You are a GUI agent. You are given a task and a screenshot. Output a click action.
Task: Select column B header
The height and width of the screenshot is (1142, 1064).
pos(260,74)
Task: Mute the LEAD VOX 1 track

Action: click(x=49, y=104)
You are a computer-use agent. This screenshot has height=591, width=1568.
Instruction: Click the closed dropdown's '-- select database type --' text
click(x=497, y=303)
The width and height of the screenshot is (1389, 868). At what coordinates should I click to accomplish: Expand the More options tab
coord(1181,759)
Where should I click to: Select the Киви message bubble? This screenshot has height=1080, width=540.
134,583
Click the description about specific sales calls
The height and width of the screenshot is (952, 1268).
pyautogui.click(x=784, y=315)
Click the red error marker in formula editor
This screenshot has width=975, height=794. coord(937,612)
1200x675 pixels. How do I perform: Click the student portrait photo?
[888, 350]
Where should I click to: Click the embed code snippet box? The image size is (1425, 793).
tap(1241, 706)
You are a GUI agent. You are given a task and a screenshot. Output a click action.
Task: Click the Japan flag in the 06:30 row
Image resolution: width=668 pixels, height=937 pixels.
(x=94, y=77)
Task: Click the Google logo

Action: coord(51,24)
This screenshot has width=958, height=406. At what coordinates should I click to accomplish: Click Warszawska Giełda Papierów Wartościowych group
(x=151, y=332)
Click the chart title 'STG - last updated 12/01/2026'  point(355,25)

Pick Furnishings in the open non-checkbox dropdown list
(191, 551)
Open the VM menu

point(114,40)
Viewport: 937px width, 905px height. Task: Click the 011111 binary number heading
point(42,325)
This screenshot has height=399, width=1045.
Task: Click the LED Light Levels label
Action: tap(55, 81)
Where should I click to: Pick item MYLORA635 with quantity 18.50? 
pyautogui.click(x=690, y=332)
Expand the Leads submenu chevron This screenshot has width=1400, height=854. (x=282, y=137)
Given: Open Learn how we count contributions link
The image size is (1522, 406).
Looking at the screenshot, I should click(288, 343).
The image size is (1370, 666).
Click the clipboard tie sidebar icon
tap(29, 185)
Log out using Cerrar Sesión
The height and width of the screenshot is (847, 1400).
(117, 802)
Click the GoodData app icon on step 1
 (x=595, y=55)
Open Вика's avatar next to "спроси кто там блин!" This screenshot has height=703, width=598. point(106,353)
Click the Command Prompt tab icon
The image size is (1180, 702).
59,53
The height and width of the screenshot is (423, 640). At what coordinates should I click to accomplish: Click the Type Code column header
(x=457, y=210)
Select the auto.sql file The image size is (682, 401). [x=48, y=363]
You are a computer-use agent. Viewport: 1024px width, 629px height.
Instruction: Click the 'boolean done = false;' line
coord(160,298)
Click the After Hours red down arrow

________

__Exercise description__: Give back the full listing above, exactly as it reads.

__Answer box__:
You are a GUI agent. You are given a task and a screenshot. Output a click action.
Task: Select column B header
The height and width of the screenshot is (1142, 1064).
pos(260,74)
Task: Mute the LEAD VOX 1 track

Action: click(x=49, y=104)
You are a computer-use agent. This screenshot has height=591, width=1568.
Instruction: Click the closed dropdown's '-- select database type --' text
click(x=497, y=303)
The width and height of the screenshot is (1389, 868). At what coordinates should I click to accomplish: Expand the More options tab
coord(1181,759)
Where should I click to: Select the Киви message bubble? This screenshot has height=1080, width=540.
134,583
Click the description about specific sales calls
The height and width of the screenshot is (952, 1268).
pyautogui.click(x=784, y=315)
Click the red error marker in formula editor
This screenshot has width=975, height=794. coord(937,612)
1200x675 pixels. How do I perform: Click the student portrait photo?
[888, 350]
Where should I click to: Click the embed code snippet box? The image size is (1425, 793).
tap(1241, 706)
You are a GUI agent. You are given a task and a screenshot. Output a click action.
Task: Click the Japan flag in the 06:30 row
Image resolution: width=668 pixels, height=937 pixels.
(x=94, y=77)
Task: Click the Google logo

Action: coord(51,24)
This screenshot has width=958, height=406. At what coordinates should I click to accomplish: Click Warszawska Giełda Papierów Wartościowych group
(x=151, y=332)
Click the chart title 'STG - last updated 12/01/2026'  point(355,25)

Pick Furnishings in the open non-checkbox dropdown list
(191, 551)
Open the VM menu

point(114,40)
Viewport: 937px width, 905px height. Task: Click the 011111 binary number heading
point(42,325)
This screenshot has height=399, width=1045.
Task: Click the LED Light Levels label
Action: tap(55, 81)
Where should I click to: Pick item MYLORA635 with quantity 18.50? 
pyautogui.click(x=690, y=332)
Expand the Leads submenu chevron This screenshot has width=1400, height=854. (x=282, y=137)
Given: Open Learn how we count contributions link
The image size is (1522, 406).
Looking at the screenshot, I should click(288, 343).
The image size is (1370, 666).
Click the clipboard tie sidebar icon
tap(29, 185)
Log out using Cerrar Sesión
The height and width of the screenshot is (847, 1400).
(117, 802)
Click the GoodData app icon on step 1
 (x=595, y=55)
Open Вика's avatar next to "спроси кто там блин!" This screenshot has height=703, width=598. point(106,353)
Click the Command Prompt tab icon
The image size is (1180, 702).
59,53
The height and width of the screenshot is (423, 640). At what coordinates should I click to accomplish: Click the Type Code column header
(x=457, y=210)
Select the auto.sql file The image size is (682, 401). [x=48, y=363]
You are a computer-use agent. Viewport: 1024px width, 629px height.
Instruction: Click the 'boolean done = false;' line
coord(160,298)
Click the After Hours red down arrow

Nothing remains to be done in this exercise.